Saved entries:
++++++++++++++++++++

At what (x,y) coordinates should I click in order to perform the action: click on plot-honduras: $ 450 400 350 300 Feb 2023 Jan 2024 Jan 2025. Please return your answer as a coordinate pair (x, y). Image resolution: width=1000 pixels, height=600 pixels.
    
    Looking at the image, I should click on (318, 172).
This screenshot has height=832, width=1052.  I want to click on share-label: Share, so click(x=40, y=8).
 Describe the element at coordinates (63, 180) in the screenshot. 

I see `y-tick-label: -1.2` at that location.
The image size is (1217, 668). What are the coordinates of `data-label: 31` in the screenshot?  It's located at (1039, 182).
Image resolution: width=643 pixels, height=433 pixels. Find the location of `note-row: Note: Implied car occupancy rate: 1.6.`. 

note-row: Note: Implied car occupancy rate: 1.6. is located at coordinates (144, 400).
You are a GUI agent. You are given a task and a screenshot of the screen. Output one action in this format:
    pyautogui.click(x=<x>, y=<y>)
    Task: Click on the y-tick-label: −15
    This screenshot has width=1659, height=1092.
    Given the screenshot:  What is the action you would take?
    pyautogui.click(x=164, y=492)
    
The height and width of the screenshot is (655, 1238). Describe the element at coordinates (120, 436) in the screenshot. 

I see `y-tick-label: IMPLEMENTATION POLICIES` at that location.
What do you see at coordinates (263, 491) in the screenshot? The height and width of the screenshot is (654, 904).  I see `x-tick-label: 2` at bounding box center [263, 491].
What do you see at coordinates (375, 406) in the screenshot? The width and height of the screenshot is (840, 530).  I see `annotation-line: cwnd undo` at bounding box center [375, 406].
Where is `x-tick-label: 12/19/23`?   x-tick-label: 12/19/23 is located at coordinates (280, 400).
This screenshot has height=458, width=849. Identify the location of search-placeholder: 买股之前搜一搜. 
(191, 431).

++++++++++++++++++++

EXERCISE
Starting at the line that contains "This screenshot has height=832, width=1052." and ending with the last line of the listing, write those lines out again with "Describe" switched to "Explain" and everything else left unchanged.

TASK SOLUTION
This screenshot has height=832, width=1052.  I want to click on share-label: Share, so click(x=40, y=8).
 Explain the element at coordinates (63, 180) in the screenshot. 

I see `y-tick-label: -1.2` at that location.
The image size is (1217, 668). What are the coordinates of `data-label: 31` in the screenshot?  It's located at (1039, 182).
Image resolution: width=643 pixels, height=433 pixels. Find the location of `note-row: Note: Implied car occupancy rate: 1.6.`. 

note-row: Note: Implied car occupancy rate: 1.6. is located at coordinates (144, 400).
You are a GUI agent. You are given a task and a screenshot of the screen. Output one action in this format:
    pyautogui.click(x=<x>, y=<y>)
    Task: Click on the y-tick-label: −15
    This screenshot has width=1659, height=1092.
    Given the screenshot:  What is the action you would take?
    pyautogui.click(x=164, y=492)
    
The height and width of the screenshot is (655, 1238). Explain the element at coordinates (120, 436) in the screenshot. 

I see `y-tick-label: IMPLEMENTATION POLICIES` at that location.
What do you see at coordinates (263, 491) in the screenshot? The height and width of the screenshot is (654, 904).  I see `x-tick-label: 2` at bounding box center [263, 491].
What do you see at coordinates (375, 406) in the screenshot? The width and height of the screenshot is (840, 530).  I see `annotation-line: cwnd undo` at bounding box center [375, 406].
Where is `x-tick-label: 12/19/23`?   x-tick-label: 12/19/23 is located at coordinates (280, 400).
This screenshot has height=458, width=849. Identify the location of search-placeholder: 买股之前搜一搜. 
(191, 431).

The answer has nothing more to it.